**PROBLEM DESCRIPTION**
Gather from the material every line that contains the string "dropdown".

**INFORMATION GIVEN**
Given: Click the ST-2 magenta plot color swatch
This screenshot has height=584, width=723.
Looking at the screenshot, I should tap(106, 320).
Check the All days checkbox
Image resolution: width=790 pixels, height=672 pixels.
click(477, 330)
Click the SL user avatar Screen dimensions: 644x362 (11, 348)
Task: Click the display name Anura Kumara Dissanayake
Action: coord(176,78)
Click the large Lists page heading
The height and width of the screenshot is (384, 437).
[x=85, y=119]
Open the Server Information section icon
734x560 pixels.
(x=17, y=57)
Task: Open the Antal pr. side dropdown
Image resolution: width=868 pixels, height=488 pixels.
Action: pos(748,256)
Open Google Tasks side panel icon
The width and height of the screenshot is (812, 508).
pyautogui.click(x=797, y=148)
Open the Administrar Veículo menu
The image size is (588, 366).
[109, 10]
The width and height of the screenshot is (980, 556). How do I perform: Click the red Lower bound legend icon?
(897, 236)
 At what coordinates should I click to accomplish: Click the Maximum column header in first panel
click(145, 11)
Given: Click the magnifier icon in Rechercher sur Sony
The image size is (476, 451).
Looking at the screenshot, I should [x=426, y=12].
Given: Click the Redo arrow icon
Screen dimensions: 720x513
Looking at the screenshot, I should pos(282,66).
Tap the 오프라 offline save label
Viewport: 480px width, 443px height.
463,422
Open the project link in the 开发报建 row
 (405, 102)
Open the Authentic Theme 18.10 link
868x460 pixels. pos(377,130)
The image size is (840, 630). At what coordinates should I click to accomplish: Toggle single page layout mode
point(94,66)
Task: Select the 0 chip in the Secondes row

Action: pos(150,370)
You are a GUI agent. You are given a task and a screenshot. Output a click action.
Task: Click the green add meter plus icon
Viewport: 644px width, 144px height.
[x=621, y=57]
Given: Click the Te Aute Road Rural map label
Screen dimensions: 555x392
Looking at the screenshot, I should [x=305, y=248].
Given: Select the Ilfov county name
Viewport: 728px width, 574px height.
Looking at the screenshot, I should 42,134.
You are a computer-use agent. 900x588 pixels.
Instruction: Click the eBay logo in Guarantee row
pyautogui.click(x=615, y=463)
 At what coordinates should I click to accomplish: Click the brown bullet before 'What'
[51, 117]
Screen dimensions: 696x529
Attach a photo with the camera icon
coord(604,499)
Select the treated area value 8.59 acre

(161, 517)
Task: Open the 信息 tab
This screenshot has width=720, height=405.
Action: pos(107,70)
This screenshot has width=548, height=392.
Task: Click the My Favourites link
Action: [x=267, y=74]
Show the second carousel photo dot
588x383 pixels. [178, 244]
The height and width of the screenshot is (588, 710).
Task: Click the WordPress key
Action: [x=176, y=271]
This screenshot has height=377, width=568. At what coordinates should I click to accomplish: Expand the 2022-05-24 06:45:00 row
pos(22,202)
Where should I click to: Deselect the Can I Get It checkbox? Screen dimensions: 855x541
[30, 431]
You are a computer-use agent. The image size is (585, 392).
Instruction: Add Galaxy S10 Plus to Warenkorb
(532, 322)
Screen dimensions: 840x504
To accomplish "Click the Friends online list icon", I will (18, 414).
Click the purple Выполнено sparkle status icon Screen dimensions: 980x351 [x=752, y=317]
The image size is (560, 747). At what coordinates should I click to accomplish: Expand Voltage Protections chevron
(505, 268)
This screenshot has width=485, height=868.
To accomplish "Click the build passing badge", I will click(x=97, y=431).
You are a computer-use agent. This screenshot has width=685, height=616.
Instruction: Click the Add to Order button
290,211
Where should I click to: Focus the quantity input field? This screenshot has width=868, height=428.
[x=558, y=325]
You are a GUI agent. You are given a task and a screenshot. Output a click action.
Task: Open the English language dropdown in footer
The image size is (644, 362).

**EXERCISE OUTPUT**
Task: Open the Antal pr. side dropdown
Task: Open the English language dropdown in footer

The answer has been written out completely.